* _WORK REQUEST_
Return, exactly as written, the line containing "Toggle the Ж/В checkbox" and every line after it to the end of the records below, with no pictures.
DATA Start Marker
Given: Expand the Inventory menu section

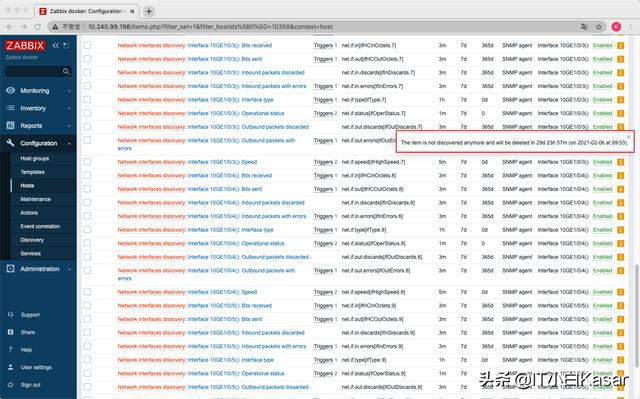Looking at the screenshot, I should click(x=38, y=108).
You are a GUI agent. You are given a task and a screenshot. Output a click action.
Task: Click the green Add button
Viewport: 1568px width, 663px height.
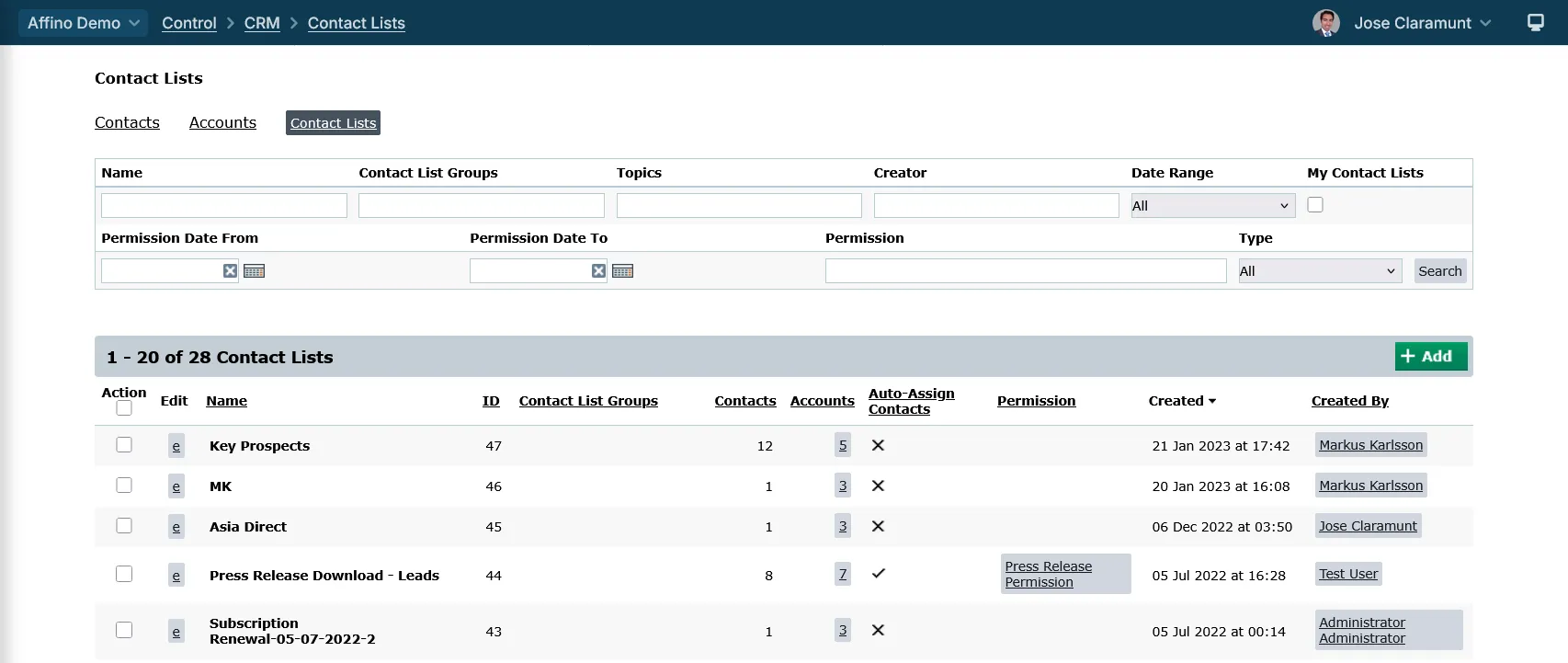pos(1430,357)
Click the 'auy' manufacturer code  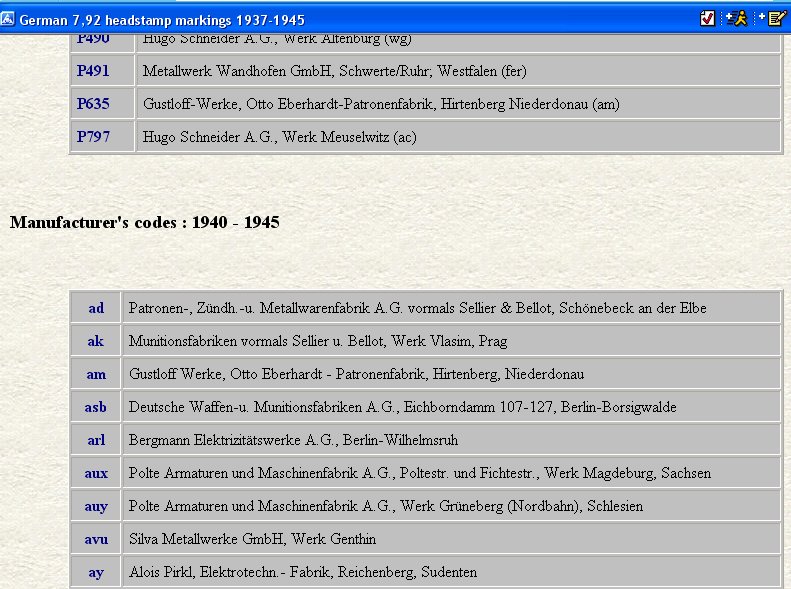click(96, 506)
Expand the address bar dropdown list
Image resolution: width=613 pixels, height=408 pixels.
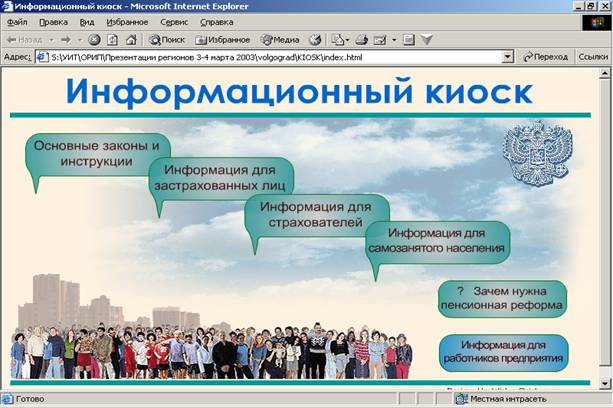click(508, 58)
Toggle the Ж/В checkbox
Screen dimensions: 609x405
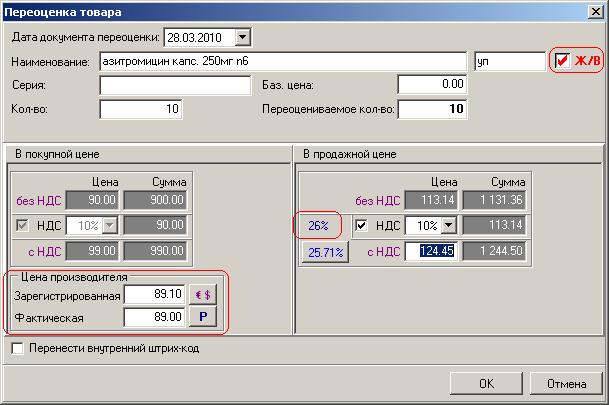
DATA End Marker
* _EXERCISE RESULT_
Toggle the Ж/В checkbox
Screen dimensions: 609x405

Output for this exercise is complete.